Problem requirements:
Print, exactly as written, the line in the entries below that contains "Given: Click the nom d'utilisateur row label" and every line after it up to and including the last. Omit pictures.

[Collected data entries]
****
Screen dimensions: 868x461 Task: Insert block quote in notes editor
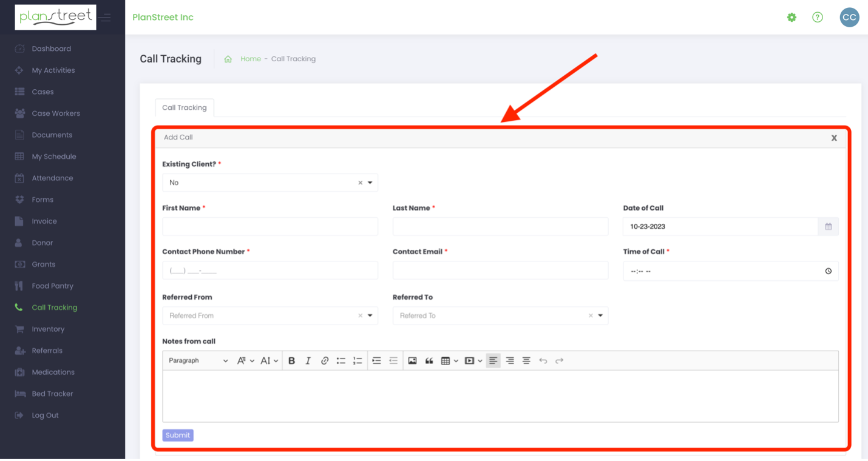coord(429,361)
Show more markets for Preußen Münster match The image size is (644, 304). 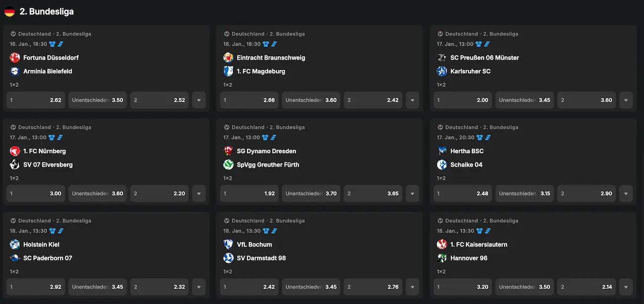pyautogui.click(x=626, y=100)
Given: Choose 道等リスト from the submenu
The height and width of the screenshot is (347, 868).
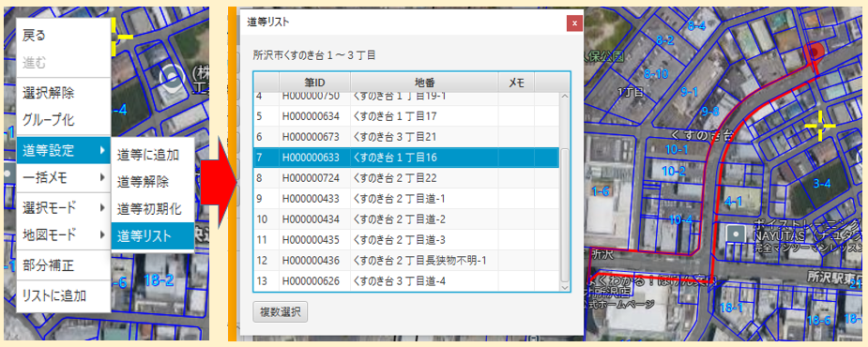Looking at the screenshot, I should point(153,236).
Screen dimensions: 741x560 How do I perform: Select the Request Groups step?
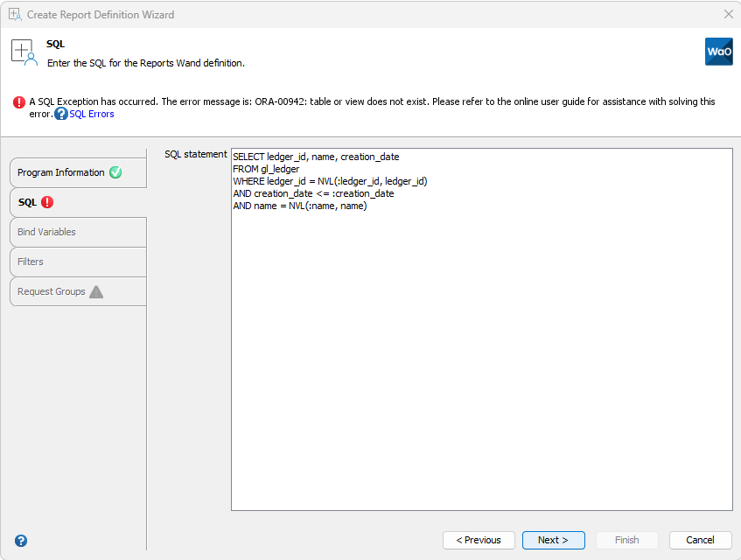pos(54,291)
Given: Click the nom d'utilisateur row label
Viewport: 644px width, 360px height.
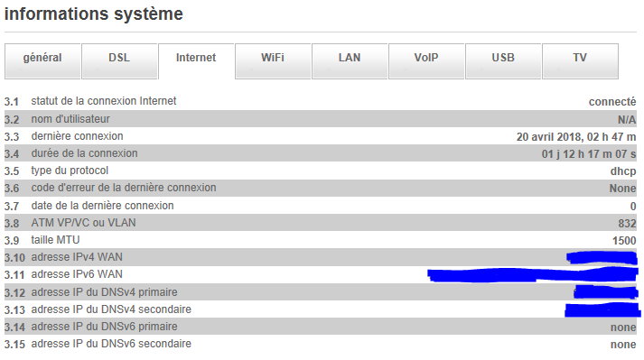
****
Response to the exercise:
Given: Click the nom d'utilisateur row label
Viewport: 644px width, 360px height.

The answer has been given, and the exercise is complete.